Milenianews.com, Mata Akademisi – Indonesia adalah negara hukum. Hal ini berarti seluruh aspek kehidupan berbangsa dan bernegara harus berlandaskan pada norma dan aturan hukum yang berlaku. Pasal 1 ayat (3) Undang-Undang Dasar Negara Republik Indonesia Tahun 1945 menegaskan bahwa Indonesia adalah negara hukum, di mana penyelenggaraan negara serta perlindungan hak asasi manusia harus dilaksanakan berdasarkan hukum.

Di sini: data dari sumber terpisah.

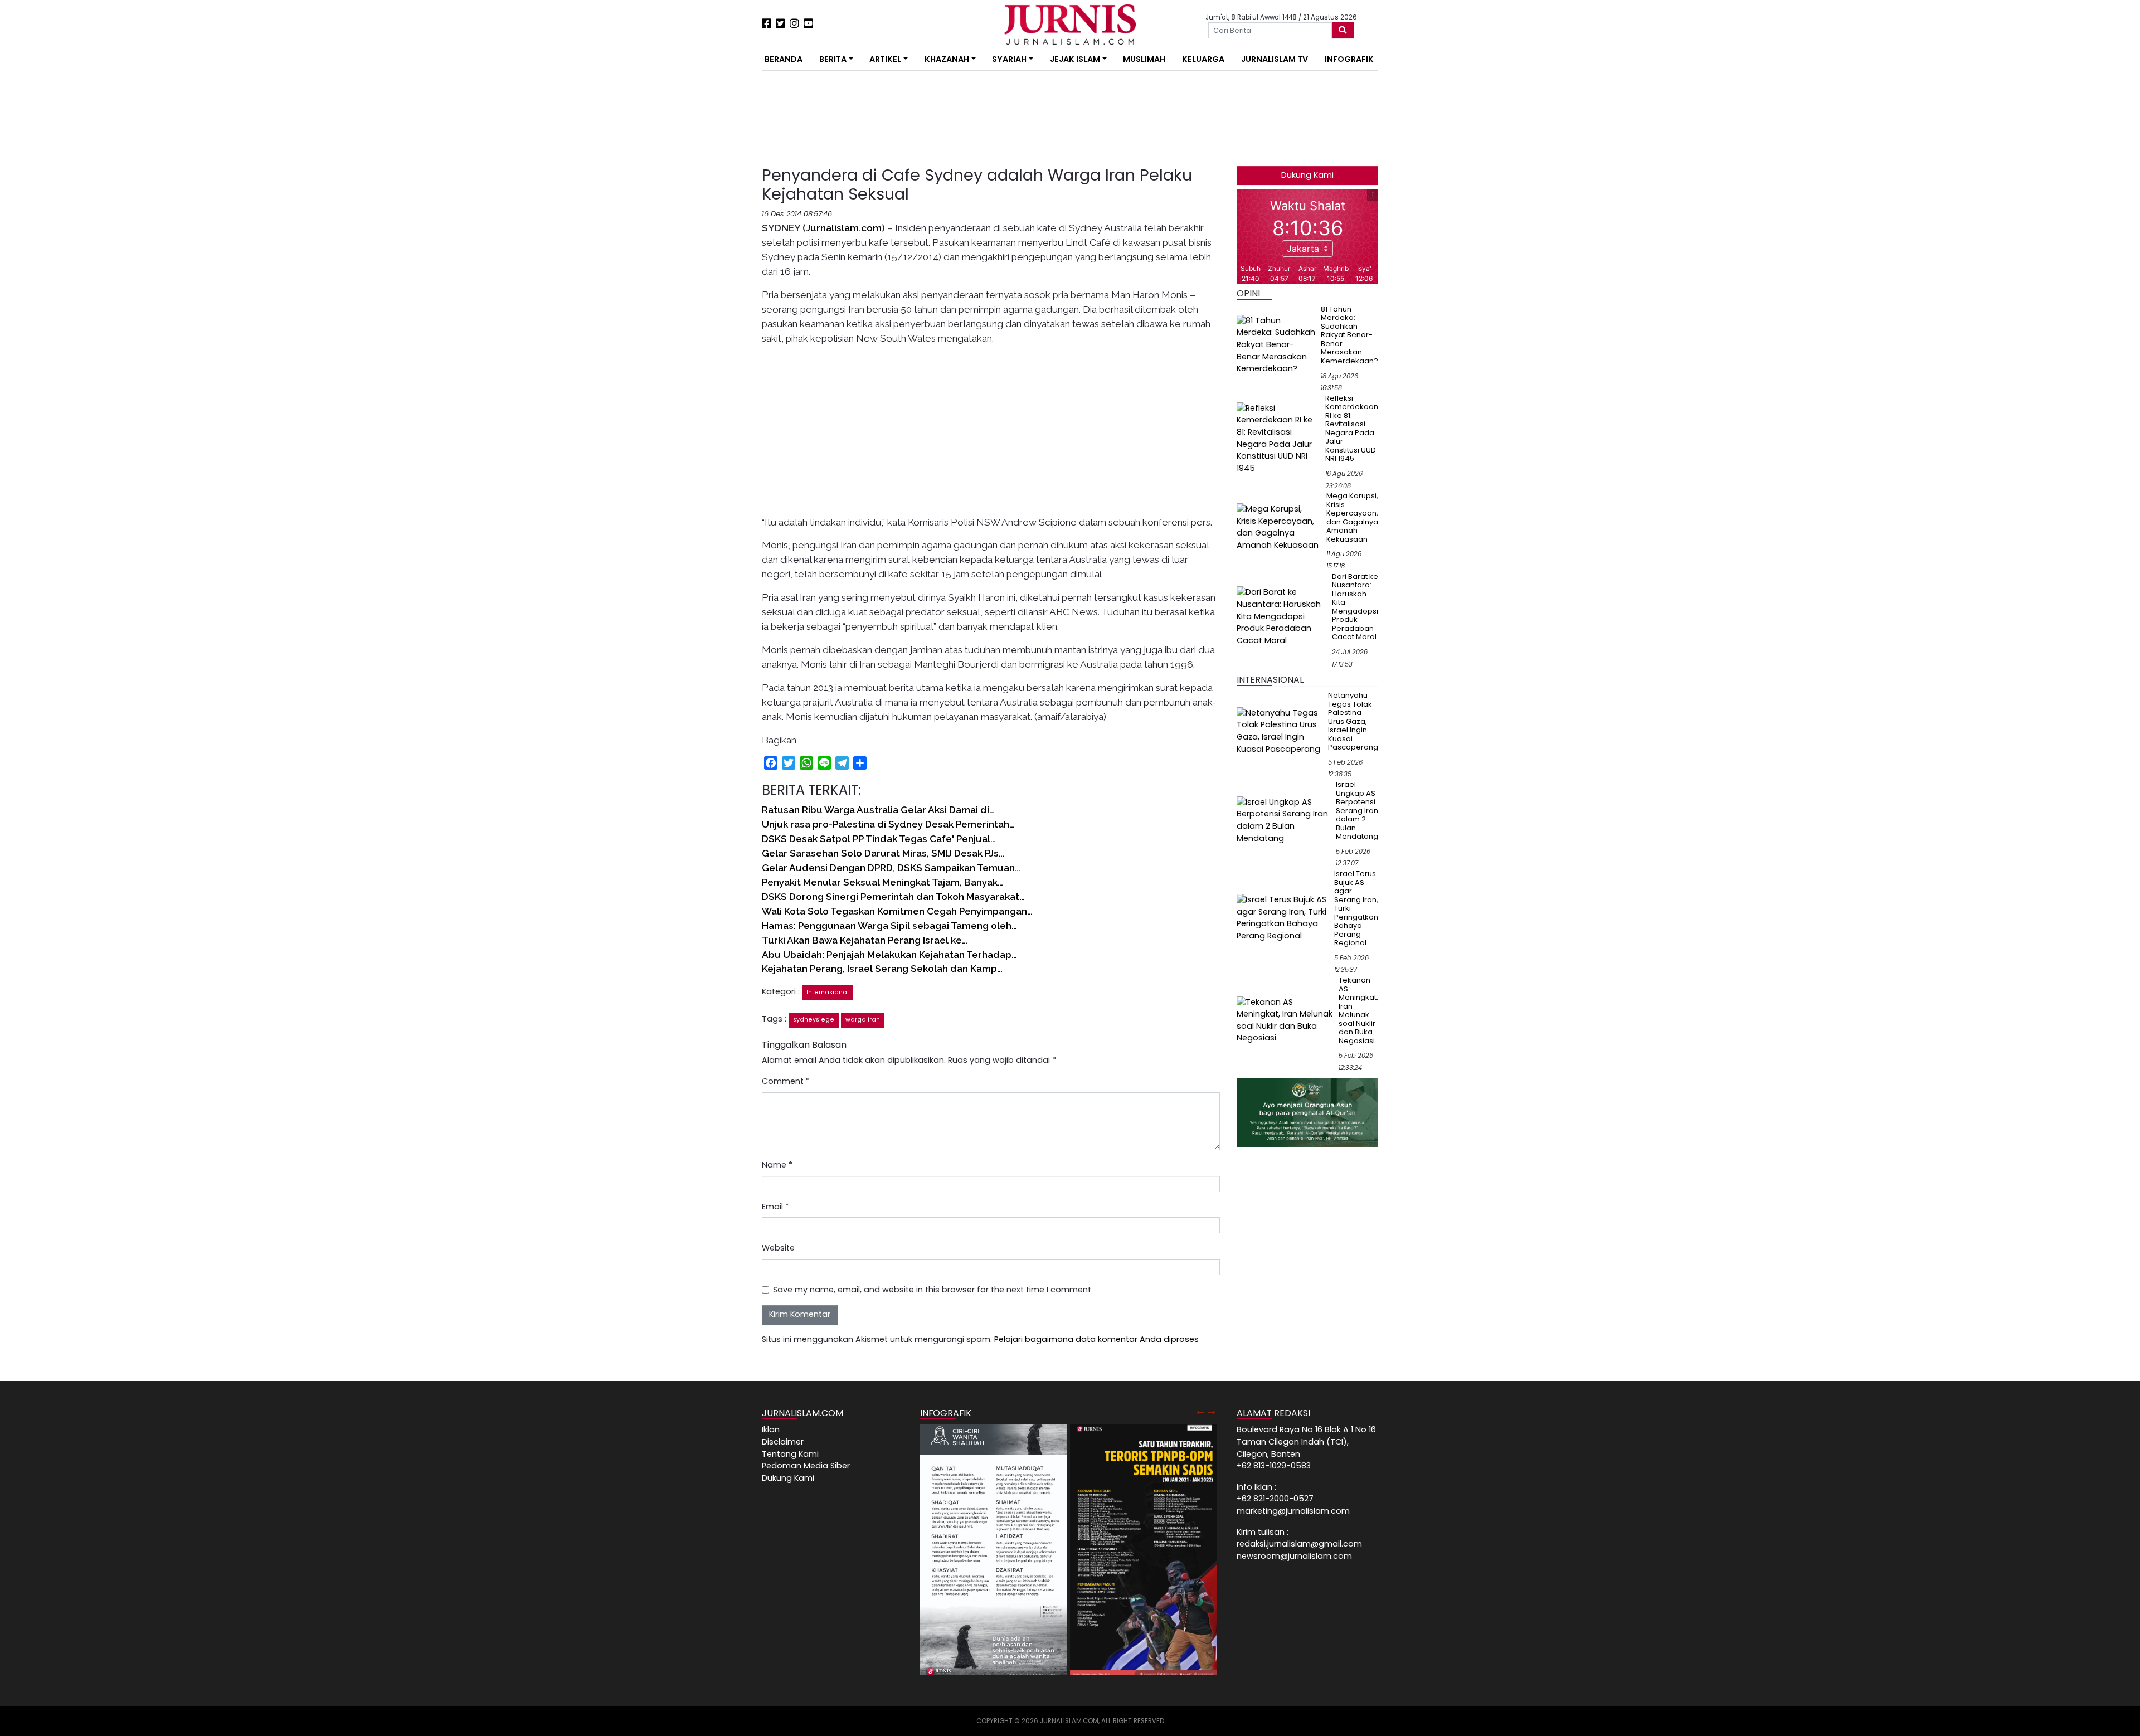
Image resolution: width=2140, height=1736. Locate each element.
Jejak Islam (1075, 59)
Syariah (1009, 59)
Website (778, 1247)
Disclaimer (783, 1441)
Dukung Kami (1307, 175)
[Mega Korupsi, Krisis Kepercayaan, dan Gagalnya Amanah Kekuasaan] (1279, 526)
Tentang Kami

Tindak pidana korupsi di Indonesia sejatinya diancam dengan sanksi yang sangat berat. Undang-Undang Nomor 31 Tahun 1999 tentang Pemberantasan Tindak Pidana Korupsi secara eksplisit mengatur ancaman pidana mati bagi pelaku korupsi dalam keadaan tertentu. Namun, dalam praktiknya, ketentuan tersebut nyaris tidak pernah diterapkan. Hingga saat ini, belum ada satu pun koruptor yang dijatuhi hukuman mati.
Baca juga: Ketika Energi Jadi Alat Kekuasaan: Menelusuri Bayang Korupsi Pertamina
Kenyataan bahwa para pelaku korupsi kerap mendapatkan hukuman ringan menimbulkan kekecewaan publik. Perlindungan hukum terhadap kepentingan masyarakat terasa timpang ketika berhadapan dengan koruptor. Kondisi ini berpotensi mengikis kepercayaan masyarakat terhadap pemerintah dan aparat penegak hukum, sebab hukum seolah-olah kehilangan daya gigitnya ketika berhadapan dengan kejahatan yang merugikan negara dan rakyat secara luas.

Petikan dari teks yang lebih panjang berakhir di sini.